◆ The tasks
1. Restate the stretch of the OBBB Act article from "A First Look" through "the foreseeable future.", swapping "clients" for "customers".
2. Write what comes next in the OBBB Act article, picking up after its final sentence.

***** Document passage *****

A First Look at the OBBB Act  

 By Russell W. Hall, CFP®, CPWA®

The One Big Beautiful Bill Act has been signed into law, although as with all tax legislation there are many details to be ironed out.  However, our key takeaway is that the package largely extends or makes permanent the changes in the 2017 Tax Cuts and Jobs Act.  In other words, we expect that taxes and tax strategy for most of our clients will remain mostly unchanged from the past few years.  With that in mind, qualified charitable distributions, lumping donations using donor-advised funds, and other strategies that we’ve been using will continue to be attractive. 

Standard deduction levels remain high (increasing to $15,750 single / $31,500 married for 2025), so most taxpayers will continue to file standard deduction for the foreseeable future.   

Despite reports to the contrary, Social Security income will continue to be taxed.  There is an additional $6,000 increase to the standard deduction for senior taxpayers over 65, which may indirectly shelter some Social Security income, but it’s not specific to that.   

In addition, that $6,000 increase is only through 2028 and begins to phase out at the $75,000 (single) and $150,000 (married) levels of modified adjusted gross income.  Because of that, some clients will benefit only partially or not at all.   

We have already modeled the tax scenarios shown below under the new law – note that these are just examples and obviously won’t be the same as your situation.    

A single taxpayer over 65 with Social Security and other income totaling $48,000 of AGI would claim the full $6,000 deduction and see their federal tax bill drop from $2,200 under the previous law to $800 under the OBBBA.   

A married couple over 65 with AGI of $162,000 would only be able to claim part of the additional deduction ($10,500 instead of $12,000) and see their tax bill drop from $18,000 to $15,400 under the new law. 

The same couple but with AGI at $262,000 wouldn’t be able to claim any of the additional deduction.  Their federal taxes would remain essentially unchanged between the two laws. 

One new deduction (on top of the higher standard deduction) is for charitable donations.  Even if you don’t itemize, you can claim a deduction of up to $1,000 for single and $2,000 for married filers.  On the flip side, if you itemize charitable donations, the first 0.5% of your donations will not be deductible starting in 2026.

***** Recorded information *****

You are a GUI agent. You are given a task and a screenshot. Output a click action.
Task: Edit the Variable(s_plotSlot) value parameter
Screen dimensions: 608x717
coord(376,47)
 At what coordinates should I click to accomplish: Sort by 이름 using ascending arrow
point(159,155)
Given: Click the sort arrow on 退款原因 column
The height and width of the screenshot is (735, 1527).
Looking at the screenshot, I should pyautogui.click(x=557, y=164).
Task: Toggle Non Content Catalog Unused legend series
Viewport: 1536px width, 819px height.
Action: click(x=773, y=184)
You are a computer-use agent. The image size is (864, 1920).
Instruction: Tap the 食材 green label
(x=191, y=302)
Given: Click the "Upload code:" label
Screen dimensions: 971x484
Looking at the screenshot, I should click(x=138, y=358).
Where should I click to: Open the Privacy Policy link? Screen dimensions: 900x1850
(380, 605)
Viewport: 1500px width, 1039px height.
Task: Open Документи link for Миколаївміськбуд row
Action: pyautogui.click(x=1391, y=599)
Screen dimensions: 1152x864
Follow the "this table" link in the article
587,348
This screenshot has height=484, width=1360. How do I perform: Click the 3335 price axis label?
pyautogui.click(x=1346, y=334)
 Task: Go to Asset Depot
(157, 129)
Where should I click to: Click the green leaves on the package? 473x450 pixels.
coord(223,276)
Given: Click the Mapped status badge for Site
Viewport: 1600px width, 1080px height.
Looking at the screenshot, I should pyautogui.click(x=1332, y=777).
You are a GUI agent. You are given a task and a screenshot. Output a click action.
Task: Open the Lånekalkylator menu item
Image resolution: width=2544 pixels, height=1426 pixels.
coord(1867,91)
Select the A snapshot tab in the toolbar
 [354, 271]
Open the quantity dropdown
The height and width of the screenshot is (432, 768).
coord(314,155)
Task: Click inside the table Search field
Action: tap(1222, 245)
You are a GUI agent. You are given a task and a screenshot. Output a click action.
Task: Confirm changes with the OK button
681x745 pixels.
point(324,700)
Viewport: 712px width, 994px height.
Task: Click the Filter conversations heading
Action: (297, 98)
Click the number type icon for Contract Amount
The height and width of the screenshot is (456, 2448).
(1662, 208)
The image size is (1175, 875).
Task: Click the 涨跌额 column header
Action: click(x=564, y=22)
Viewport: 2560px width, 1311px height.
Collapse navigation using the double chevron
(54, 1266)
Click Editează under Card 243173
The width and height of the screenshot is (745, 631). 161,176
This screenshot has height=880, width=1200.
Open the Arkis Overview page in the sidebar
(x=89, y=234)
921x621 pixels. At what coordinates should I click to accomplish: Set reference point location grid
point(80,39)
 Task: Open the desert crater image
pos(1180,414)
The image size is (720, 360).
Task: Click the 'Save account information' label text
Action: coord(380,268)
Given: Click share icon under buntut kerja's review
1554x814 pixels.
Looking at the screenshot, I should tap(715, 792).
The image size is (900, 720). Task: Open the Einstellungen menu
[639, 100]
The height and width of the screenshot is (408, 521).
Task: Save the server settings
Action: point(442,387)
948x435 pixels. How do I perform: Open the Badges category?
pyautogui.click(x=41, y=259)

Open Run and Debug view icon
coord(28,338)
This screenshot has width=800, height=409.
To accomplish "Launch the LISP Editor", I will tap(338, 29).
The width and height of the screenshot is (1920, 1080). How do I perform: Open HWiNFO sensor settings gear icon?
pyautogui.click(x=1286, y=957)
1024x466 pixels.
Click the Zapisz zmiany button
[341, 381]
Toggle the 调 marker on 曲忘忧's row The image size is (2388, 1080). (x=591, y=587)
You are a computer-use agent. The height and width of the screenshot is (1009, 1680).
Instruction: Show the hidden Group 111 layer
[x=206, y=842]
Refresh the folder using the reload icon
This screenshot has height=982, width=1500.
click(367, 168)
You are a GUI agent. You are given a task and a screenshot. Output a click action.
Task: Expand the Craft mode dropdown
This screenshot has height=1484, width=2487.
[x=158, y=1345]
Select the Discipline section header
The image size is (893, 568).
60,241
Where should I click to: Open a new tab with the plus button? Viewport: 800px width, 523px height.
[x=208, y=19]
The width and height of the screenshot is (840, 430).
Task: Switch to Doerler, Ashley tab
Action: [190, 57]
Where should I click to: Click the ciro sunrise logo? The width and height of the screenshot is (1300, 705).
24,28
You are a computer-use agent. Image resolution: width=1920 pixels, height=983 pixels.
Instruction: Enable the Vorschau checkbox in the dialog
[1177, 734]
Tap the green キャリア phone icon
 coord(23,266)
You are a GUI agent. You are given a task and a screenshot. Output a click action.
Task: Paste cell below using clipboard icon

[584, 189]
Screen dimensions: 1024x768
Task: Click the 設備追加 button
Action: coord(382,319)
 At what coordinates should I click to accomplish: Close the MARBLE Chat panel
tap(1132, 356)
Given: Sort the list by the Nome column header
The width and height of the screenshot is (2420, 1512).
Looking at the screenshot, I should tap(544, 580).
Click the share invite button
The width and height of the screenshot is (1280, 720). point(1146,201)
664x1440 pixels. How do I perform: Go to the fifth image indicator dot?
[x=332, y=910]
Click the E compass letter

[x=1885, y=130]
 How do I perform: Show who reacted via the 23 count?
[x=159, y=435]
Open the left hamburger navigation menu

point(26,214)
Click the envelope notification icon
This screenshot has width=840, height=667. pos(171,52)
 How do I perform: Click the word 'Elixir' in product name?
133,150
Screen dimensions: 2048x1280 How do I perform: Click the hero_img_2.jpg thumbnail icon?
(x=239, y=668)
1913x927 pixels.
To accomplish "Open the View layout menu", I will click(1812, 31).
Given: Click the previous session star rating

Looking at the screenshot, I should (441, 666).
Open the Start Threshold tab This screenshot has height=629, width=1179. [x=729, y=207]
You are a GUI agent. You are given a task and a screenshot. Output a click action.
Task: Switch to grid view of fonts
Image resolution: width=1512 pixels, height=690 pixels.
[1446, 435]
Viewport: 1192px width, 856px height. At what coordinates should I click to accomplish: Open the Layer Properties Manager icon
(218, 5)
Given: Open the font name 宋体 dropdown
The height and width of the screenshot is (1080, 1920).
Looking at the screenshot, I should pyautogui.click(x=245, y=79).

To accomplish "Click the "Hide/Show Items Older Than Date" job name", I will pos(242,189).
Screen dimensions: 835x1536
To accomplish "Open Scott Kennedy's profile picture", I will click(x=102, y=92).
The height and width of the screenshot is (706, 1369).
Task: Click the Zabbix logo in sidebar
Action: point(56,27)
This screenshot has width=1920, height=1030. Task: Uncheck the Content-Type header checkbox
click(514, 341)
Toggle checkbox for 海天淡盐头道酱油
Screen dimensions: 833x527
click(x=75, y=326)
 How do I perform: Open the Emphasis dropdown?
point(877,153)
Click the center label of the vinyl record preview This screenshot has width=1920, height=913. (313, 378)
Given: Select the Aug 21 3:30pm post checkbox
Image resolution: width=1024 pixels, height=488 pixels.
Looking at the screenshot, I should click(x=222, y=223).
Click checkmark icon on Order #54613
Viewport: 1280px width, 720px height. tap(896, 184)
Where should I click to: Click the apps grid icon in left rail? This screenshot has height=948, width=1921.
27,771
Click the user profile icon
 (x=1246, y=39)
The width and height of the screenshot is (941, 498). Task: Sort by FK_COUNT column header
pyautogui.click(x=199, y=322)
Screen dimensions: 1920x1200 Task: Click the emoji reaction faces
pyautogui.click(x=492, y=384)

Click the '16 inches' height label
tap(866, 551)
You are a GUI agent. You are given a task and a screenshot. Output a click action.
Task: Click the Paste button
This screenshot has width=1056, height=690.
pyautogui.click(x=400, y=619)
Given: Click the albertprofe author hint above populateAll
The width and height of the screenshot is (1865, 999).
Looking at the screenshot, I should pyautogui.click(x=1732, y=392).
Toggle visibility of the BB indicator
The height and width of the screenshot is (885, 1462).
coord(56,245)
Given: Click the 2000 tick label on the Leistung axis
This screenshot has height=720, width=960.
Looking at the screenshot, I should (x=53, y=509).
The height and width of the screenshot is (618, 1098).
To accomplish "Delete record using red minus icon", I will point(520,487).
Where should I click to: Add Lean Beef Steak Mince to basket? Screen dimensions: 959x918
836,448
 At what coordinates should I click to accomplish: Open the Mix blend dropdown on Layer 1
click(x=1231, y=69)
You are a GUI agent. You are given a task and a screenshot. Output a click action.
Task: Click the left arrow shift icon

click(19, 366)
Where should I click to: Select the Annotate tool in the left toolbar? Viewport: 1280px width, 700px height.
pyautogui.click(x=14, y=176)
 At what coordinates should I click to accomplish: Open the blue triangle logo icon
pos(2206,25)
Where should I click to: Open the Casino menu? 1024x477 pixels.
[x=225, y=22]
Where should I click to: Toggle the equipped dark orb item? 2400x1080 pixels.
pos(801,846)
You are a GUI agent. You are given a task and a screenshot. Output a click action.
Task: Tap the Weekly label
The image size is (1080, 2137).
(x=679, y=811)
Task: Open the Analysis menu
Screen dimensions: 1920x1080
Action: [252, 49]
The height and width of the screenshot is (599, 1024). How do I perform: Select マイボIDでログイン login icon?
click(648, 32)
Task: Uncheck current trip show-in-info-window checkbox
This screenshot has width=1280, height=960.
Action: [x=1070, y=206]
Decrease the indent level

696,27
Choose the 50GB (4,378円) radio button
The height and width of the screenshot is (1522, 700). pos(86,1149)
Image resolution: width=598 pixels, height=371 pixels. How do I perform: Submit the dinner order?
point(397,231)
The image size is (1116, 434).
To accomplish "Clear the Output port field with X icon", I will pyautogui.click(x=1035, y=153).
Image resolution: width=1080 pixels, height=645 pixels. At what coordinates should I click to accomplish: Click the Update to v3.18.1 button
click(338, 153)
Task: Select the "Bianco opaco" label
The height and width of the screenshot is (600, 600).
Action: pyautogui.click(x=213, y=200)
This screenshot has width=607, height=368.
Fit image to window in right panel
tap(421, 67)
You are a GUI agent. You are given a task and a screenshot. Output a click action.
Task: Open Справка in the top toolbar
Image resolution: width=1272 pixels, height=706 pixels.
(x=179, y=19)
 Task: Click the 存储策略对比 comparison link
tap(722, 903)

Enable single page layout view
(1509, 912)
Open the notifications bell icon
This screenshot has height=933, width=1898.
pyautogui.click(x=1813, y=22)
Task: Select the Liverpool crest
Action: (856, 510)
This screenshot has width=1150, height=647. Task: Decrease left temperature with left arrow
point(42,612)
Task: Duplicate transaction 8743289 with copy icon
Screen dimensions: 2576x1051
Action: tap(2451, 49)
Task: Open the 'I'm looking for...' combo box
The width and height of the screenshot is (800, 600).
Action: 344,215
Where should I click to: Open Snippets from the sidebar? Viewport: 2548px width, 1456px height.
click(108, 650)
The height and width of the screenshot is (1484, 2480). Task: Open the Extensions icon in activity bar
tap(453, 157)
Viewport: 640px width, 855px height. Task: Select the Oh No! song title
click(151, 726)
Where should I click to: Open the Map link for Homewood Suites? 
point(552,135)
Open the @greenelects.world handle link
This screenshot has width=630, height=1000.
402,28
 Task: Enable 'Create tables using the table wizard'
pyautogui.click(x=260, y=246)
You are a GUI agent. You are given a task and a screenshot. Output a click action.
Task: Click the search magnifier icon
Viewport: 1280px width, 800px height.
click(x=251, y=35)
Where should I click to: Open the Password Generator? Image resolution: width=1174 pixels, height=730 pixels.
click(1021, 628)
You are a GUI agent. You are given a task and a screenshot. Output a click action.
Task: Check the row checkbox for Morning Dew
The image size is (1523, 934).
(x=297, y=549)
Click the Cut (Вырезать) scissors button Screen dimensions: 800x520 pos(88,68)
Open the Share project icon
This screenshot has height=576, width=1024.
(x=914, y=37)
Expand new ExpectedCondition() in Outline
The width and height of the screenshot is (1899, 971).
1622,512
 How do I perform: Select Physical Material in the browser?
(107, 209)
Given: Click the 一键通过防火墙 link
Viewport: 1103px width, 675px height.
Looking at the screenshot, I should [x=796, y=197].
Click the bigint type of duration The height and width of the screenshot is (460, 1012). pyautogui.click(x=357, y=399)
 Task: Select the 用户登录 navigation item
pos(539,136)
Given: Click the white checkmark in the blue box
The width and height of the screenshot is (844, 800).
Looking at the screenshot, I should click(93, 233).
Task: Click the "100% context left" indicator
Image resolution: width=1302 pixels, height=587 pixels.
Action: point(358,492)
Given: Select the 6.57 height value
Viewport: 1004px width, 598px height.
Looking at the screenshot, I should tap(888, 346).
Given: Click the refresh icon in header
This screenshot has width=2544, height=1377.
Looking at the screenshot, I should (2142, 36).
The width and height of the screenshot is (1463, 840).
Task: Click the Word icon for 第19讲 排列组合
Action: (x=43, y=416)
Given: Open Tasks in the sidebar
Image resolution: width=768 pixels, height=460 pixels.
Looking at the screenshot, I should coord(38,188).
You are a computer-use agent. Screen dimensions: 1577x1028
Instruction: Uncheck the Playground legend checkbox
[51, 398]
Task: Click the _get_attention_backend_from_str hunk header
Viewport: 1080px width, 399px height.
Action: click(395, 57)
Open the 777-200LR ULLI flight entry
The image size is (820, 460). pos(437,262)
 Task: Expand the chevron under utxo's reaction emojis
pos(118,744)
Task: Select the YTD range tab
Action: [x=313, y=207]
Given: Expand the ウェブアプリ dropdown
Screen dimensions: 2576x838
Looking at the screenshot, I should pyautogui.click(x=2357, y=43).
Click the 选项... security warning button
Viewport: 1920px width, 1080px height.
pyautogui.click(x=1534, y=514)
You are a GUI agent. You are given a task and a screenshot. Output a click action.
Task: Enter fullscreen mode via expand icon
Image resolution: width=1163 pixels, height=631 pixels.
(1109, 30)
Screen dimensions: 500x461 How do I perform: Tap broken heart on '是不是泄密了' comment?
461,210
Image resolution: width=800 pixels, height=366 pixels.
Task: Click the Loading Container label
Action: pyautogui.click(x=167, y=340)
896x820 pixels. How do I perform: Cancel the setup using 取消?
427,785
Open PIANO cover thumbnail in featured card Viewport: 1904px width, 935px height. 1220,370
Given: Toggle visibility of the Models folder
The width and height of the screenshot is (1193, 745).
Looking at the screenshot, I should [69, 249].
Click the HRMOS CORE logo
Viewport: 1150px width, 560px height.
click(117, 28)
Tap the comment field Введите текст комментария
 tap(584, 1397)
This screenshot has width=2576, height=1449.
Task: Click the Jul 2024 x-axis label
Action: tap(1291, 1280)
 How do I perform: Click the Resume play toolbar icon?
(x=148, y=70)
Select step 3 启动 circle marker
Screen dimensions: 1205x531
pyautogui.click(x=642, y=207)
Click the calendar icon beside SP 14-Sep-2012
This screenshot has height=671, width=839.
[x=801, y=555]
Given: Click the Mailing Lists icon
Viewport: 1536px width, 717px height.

*****

◆ In response
1.
A First Look at the OBBB Act  

 By Russell W. Hall, CFP®, CPWA®

The One Big Beautiful Bill Act has been signed into law, although as with all tax legislation there are many details to be ironed out.  However, our key takeaway is that the package largely extends or makes permanent the changes in the 2017 Tax Cuts and Jobs Act.  In other words, we expect that taxes and tax strategy for most of our customers will remain mostly unchanged from the past few years.  With that in mind, qualified charitable distributions, lumping donations using donor-advised funds, and other strategies that we’ve been using will continue to be attractive. 

Standard deduction levels remain high (increasing to $15,750 single / $31,500 married for 2025), so most taxpayers will continue to file standard deduction for the foreseeable future.

2.
For our clients in California, New York, and other states with higher income tax, the increase in the state and local tax (SALT) deduction cap from $10,000 to $40,000 for most filers is a welcome addition.  That is a limited increase, and is set to fall back to $10,000 in 2030. 

Tips and overtime now have a new above-the-line deduction through 2028, but with caps and income limitations ($150,000 / $300,000). 

For clients who have been able to take the 20% qualified business income (QBI) deduction, that has now been made permanent (although no less complicated to understand and calculate!).   

The increased child tax credit of $2,200 has also been made permanent and indexed for inflation.  In addition, new child savings accounts for children under 18 can be opened starting in 2026, with the government contributing $1,000 for children born between 2025-2028.  Withdrawals are not allowed before the child reaches 18, and at that point the account becomes similar to a traditional IRA for them (withdrawals are taxable income).  We expect more guidance on these accounts as the year goes on. 

The estate and gift tax exemption has been increased to $15 million and indexed for inflation, so most estates will continue to be exempt from tax.  There was concern about that limit dropping significantly next year.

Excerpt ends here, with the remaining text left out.